» Work instructions
Skip every line before the one containing "600x434 pixels.", then copy that line and the rest of the entries below exactly, through the last line.

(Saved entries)
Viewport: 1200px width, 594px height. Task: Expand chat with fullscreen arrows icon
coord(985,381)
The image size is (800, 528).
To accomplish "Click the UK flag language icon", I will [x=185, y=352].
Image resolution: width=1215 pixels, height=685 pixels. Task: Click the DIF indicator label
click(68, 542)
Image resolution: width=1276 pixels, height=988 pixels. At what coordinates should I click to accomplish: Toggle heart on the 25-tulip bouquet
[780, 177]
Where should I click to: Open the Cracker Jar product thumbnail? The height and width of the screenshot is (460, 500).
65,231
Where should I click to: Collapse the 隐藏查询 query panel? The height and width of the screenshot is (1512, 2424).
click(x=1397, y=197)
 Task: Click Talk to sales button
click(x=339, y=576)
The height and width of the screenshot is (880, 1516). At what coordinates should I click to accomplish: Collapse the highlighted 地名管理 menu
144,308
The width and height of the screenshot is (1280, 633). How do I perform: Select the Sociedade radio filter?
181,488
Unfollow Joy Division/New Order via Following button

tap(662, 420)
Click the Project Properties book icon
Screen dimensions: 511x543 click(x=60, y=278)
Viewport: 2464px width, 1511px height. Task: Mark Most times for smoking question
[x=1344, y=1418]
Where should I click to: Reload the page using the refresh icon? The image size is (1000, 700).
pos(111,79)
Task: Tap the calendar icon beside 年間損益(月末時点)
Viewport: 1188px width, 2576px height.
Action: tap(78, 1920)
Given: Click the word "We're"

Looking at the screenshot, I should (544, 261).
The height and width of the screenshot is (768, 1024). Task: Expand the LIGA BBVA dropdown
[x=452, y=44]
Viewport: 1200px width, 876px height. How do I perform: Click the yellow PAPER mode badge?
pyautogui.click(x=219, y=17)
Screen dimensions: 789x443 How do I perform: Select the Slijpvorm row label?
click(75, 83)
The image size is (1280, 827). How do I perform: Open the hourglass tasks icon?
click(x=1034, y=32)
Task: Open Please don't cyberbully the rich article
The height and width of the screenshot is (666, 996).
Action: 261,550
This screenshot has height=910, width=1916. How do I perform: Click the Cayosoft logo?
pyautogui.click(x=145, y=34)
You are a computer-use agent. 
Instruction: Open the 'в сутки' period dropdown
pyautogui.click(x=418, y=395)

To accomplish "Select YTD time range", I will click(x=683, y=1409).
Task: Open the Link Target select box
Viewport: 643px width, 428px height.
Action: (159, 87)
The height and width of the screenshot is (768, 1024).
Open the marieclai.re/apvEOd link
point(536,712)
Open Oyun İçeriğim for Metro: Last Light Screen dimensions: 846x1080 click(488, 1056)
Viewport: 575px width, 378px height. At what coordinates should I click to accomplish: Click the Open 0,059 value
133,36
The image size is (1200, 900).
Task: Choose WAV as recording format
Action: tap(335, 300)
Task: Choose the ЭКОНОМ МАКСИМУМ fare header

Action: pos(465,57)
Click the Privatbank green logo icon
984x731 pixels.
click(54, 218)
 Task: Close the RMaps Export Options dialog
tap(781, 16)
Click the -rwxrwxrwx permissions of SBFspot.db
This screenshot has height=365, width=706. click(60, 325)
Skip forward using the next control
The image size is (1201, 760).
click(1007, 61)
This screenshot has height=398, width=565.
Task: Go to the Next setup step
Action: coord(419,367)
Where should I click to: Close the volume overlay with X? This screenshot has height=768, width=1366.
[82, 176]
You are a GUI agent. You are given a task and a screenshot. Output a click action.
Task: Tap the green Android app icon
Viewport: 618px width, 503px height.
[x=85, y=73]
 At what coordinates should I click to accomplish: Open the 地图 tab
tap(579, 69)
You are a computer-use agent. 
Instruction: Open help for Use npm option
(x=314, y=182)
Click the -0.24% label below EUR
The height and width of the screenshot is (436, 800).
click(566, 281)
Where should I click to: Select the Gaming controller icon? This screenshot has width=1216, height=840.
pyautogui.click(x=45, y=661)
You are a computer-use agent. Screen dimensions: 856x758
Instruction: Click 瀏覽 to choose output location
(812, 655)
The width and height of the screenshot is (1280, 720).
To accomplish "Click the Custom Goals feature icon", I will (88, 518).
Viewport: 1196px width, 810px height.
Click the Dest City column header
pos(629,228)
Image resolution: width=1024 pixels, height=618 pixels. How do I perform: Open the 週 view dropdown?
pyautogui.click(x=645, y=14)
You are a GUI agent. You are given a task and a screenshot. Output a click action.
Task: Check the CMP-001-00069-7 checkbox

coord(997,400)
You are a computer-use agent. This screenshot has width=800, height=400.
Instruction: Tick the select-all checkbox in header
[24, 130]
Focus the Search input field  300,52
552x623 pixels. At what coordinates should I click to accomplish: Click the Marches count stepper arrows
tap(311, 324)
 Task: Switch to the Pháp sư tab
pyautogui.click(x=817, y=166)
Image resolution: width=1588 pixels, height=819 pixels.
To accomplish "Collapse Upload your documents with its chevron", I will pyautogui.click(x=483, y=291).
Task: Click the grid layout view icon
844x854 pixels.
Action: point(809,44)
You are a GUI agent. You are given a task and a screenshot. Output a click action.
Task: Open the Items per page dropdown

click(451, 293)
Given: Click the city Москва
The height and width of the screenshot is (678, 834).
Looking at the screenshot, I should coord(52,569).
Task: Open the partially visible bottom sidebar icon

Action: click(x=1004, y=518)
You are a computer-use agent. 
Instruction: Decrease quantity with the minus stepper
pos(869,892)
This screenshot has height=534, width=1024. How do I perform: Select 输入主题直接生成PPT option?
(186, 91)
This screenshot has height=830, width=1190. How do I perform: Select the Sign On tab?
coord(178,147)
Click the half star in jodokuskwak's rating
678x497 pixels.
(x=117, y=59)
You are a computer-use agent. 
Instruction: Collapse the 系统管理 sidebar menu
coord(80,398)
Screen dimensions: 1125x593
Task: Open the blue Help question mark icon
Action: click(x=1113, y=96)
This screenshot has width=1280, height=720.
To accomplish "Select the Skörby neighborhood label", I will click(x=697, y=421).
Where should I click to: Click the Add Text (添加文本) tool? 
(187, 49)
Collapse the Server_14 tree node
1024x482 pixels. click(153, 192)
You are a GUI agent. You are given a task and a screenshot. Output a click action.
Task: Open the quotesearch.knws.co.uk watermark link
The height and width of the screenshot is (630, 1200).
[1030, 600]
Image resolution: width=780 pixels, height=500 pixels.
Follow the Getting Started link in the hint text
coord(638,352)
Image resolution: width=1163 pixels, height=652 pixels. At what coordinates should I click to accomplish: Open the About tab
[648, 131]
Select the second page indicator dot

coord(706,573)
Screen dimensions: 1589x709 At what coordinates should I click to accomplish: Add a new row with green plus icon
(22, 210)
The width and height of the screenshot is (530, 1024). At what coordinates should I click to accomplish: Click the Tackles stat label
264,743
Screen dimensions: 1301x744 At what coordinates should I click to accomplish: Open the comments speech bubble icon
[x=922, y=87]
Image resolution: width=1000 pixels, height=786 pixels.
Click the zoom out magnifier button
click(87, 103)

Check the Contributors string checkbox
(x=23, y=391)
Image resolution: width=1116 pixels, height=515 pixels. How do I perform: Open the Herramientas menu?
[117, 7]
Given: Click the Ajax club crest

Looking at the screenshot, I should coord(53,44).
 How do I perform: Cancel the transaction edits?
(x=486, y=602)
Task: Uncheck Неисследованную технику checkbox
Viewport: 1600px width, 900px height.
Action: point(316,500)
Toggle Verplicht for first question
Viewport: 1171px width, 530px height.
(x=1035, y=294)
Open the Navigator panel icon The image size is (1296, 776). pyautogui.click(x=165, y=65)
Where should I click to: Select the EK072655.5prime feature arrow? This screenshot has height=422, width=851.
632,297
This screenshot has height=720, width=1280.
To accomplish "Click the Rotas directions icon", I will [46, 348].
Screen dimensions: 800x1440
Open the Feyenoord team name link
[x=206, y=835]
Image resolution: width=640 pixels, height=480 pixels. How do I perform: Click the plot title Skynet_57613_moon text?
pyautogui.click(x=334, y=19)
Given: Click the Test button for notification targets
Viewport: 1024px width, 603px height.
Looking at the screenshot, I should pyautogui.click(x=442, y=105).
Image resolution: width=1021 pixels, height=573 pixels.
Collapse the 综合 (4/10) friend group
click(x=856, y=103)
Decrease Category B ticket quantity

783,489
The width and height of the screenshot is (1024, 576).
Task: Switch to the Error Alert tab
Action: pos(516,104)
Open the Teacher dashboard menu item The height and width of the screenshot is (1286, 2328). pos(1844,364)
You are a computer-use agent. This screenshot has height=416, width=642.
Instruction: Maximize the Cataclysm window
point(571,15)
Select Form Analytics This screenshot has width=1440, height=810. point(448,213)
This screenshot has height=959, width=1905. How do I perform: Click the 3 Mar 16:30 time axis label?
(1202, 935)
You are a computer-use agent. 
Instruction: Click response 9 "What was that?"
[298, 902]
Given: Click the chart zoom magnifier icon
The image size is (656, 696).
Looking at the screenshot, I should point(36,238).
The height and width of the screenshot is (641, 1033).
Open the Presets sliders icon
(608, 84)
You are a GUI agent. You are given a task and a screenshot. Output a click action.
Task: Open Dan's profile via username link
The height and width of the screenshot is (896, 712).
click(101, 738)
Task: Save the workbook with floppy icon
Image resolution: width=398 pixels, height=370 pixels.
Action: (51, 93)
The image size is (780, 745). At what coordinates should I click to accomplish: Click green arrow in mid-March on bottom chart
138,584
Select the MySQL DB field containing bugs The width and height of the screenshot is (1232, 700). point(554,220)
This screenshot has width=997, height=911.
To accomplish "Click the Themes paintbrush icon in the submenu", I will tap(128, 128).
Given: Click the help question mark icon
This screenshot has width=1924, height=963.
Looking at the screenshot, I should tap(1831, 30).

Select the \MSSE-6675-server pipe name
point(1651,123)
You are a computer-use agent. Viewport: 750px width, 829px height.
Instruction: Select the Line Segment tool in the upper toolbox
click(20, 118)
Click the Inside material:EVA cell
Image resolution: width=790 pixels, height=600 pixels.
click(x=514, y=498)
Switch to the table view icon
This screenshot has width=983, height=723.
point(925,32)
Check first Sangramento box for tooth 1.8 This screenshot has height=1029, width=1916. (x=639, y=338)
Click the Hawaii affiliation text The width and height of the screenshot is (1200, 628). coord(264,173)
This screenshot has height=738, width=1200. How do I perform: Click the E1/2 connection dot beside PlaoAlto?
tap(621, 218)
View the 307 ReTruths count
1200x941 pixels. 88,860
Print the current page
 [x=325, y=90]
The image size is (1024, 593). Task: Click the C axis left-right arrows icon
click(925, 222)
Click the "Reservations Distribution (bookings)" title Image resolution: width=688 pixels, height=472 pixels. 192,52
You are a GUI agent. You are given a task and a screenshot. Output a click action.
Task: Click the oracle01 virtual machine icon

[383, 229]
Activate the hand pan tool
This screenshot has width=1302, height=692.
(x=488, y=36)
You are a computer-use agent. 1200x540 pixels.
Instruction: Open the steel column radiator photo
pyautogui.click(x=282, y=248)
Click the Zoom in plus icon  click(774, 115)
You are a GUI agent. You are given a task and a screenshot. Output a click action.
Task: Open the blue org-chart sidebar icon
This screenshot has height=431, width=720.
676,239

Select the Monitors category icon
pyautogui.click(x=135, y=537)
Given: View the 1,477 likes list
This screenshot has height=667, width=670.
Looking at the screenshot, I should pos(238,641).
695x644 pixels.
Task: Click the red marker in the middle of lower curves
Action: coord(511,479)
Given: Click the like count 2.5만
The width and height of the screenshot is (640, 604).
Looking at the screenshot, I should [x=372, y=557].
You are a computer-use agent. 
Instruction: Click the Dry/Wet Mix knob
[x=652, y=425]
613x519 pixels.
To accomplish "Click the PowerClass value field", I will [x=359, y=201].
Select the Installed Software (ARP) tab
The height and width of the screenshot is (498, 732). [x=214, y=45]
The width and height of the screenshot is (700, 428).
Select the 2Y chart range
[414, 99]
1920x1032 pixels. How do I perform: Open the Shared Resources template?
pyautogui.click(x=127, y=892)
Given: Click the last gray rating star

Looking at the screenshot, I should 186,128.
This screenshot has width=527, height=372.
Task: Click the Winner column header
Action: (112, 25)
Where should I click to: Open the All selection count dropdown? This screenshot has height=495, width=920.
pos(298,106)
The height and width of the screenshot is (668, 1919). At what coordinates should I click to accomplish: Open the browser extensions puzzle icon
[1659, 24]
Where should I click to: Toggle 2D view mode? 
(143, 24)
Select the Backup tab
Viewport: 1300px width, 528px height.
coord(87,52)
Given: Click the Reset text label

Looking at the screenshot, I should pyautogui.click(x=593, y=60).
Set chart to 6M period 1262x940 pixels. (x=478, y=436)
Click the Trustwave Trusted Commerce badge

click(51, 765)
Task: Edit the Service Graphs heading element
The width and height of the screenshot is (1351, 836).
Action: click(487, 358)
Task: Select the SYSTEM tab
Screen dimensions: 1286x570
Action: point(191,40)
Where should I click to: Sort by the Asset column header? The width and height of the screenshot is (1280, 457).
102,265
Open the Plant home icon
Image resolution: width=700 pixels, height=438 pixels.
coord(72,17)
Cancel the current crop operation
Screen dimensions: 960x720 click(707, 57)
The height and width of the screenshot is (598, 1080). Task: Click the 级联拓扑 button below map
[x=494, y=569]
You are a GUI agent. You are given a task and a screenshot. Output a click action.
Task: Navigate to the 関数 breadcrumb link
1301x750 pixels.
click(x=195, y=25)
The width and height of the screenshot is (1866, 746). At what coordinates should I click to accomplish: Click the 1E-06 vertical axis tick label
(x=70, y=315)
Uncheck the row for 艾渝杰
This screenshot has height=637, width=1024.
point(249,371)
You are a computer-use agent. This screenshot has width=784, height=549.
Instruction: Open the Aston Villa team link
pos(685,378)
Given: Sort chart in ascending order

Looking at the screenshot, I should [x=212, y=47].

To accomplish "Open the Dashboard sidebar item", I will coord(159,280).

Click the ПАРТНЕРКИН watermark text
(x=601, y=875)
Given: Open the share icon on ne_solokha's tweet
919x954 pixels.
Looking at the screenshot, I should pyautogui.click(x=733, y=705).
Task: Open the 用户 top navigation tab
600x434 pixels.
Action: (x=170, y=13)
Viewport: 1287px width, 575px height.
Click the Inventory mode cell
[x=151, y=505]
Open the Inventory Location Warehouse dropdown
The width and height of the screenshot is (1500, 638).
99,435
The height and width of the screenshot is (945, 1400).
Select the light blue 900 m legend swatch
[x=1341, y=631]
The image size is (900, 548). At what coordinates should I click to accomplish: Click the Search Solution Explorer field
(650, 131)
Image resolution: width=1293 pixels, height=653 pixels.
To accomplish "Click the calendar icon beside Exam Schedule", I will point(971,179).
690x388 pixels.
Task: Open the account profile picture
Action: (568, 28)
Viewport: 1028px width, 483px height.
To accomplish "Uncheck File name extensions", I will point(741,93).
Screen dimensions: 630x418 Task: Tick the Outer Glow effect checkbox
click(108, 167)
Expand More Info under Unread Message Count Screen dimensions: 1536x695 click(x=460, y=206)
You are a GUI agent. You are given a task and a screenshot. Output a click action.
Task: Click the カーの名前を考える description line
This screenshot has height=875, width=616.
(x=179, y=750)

» Result below
600x434 pixels.
Action: (x=170, y=13)
Viewport: 1287px width, 575px height.
Click the Inventory mode cell
[x=151, y=505]
Open the Inventory Location Warehouse dropdown
The width and height of the screenshot is (1500, 638).
99,435
The height and width of the screenshot is (945, 1400).
Select the light blue 900 m legend swatch
[x=1341, y=631]
The image size is (900, 548). At what coordinates should I click to accomplish: Click the Search Solution Explorer field
(650, 131)
Image resolution: width=1293 pixels, height=653 pixels.
To accomplish "Click the calendar icon beside Exam Schedule", I will point(971,179).
690x388 pixels.
Task: Open the account profile picture
Action: (568, 28)
Viewport: 1028px width, 483px height.
To accomplish "Uncheck File name extensions", I will point(741,93).
Screen dimensions: 630x418 Task: Tick the Outer Glow effect checkbox
click(108, 167)
Expand More Info under Unread Message Count Screen dimensions: 1536x695 click(x=460, y=206)
You are a GUI agent. You are given a task and a screenshot. Output a click action.
Task: Click the カーの名前を考える description line
This screenshot has height=875, width=616.
(x=179, y=750)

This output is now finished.